## Given exercise:
Rewrite the part that opens with the line containing "Image resolution: width=2576 pixels, height=672 pixels. Find" and closes with the line containing "constraint3 is located", replacing "on the screen" with "in the display" and keeping everything else the same.

══ Exercise inputs

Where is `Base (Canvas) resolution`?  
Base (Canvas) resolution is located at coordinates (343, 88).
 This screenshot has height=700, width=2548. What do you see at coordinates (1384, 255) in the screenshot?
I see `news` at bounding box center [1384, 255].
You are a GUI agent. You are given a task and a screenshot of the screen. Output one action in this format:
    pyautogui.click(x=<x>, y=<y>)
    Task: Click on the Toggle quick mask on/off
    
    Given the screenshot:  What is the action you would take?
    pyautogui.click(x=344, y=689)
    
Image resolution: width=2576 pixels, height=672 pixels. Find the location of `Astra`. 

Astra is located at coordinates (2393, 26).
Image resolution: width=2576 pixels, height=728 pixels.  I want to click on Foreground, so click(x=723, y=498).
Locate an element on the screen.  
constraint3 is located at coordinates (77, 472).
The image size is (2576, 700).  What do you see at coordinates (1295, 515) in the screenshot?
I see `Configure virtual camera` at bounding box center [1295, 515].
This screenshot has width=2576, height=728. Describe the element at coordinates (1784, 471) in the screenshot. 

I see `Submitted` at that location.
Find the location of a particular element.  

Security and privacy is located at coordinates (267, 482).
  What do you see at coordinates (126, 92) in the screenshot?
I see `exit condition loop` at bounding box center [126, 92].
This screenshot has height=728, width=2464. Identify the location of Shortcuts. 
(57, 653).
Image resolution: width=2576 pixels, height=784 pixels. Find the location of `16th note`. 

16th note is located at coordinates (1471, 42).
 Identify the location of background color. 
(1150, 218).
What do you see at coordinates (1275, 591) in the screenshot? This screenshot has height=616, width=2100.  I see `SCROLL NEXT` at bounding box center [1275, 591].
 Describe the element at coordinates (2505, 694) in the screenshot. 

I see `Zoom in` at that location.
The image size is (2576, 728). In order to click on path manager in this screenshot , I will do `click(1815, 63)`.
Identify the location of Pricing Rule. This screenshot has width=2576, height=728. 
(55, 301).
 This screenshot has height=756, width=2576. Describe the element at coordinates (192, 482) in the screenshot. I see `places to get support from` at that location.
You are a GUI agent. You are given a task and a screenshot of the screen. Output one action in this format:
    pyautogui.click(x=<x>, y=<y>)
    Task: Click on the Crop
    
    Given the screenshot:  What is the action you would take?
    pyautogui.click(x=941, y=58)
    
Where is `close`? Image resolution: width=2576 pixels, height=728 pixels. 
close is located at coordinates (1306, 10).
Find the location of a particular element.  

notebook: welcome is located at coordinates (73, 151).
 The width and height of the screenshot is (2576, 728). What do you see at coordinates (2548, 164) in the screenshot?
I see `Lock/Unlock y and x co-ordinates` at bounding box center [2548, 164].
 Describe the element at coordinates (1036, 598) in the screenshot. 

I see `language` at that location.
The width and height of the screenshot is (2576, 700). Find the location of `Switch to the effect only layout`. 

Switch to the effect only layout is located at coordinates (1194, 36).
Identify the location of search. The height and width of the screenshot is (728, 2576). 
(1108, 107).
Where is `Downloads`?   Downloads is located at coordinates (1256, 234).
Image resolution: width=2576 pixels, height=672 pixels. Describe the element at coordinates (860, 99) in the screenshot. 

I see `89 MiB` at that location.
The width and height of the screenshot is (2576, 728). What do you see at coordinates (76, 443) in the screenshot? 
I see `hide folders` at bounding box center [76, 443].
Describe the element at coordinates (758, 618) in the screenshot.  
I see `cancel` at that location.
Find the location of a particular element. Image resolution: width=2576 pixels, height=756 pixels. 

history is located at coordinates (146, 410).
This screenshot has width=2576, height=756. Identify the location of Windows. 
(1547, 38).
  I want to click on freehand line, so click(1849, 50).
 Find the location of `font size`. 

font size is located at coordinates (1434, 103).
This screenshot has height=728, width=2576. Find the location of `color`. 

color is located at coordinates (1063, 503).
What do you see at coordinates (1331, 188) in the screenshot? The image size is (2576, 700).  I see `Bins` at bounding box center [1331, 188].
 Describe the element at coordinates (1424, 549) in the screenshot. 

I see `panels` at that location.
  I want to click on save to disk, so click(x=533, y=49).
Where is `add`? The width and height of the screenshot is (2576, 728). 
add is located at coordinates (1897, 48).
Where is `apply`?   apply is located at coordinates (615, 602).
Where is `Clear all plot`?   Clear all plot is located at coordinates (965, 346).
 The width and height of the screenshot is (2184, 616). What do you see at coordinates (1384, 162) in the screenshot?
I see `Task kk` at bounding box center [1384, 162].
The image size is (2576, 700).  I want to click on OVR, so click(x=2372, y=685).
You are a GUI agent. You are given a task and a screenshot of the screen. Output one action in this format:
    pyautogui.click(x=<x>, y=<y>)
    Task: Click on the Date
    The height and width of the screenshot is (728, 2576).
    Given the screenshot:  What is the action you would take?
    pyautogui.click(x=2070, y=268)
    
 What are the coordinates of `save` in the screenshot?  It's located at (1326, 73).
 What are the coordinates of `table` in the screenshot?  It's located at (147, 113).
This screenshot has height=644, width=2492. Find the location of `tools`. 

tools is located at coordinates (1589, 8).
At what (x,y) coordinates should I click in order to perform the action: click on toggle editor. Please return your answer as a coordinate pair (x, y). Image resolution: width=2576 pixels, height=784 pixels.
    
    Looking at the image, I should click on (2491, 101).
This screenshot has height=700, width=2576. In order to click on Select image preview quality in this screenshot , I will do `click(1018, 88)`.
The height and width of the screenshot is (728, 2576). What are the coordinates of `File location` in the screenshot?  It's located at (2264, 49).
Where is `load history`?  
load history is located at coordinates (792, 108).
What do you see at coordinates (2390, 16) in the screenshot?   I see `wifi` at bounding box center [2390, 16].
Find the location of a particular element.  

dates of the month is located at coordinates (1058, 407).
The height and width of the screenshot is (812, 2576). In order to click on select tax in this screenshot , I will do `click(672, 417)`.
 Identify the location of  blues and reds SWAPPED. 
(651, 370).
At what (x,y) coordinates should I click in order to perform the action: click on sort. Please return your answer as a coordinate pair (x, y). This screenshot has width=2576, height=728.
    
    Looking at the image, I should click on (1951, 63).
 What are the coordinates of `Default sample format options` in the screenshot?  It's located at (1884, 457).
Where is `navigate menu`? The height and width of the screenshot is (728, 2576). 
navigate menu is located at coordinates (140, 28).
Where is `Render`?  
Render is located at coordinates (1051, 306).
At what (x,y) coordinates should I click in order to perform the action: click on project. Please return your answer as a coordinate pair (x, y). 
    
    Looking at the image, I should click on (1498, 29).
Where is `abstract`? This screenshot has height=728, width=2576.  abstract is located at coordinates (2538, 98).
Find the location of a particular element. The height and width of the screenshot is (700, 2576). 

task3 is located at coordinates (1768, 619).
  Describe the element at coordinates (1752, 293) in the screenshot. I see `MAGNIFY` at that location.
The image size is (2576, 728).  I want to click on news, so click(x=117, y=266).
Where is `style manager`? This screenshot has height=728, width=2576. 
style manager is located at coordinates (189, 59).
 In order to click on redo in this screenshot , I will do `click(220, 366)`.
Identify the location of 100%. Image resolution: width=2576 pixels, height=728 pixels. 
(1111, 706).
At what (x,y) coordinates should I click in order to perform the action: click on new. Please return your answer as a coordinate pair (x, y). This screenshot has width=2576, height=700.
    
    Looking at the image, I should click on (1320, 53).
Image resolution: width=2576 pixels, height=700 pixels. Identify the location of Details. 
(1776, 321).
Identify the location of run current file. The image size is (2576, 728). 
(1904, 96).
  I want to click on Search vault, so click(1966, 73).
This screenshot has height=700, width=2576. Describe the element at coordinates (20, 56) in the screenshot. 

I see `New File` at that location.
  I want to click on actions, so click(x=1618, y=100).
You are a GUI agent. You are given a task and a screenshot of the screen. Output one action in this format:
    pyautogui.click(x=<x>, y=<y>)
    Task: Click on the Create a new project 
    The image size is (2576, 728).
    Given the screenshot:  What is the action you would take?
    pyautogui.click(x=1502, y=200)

════

## Task response:
Image resolution: width=2576 pixels, height=672 pixels. Find the location of `Astra`. 

Astra is located at coordinates (2393, 26).
Image resolution: width=2576 pixels, height=728 pixels.  I want to click on Foreground, so click(x=723, y=498).
Locate an element in the display.  
constraint3 is located at coordinates (77, 472).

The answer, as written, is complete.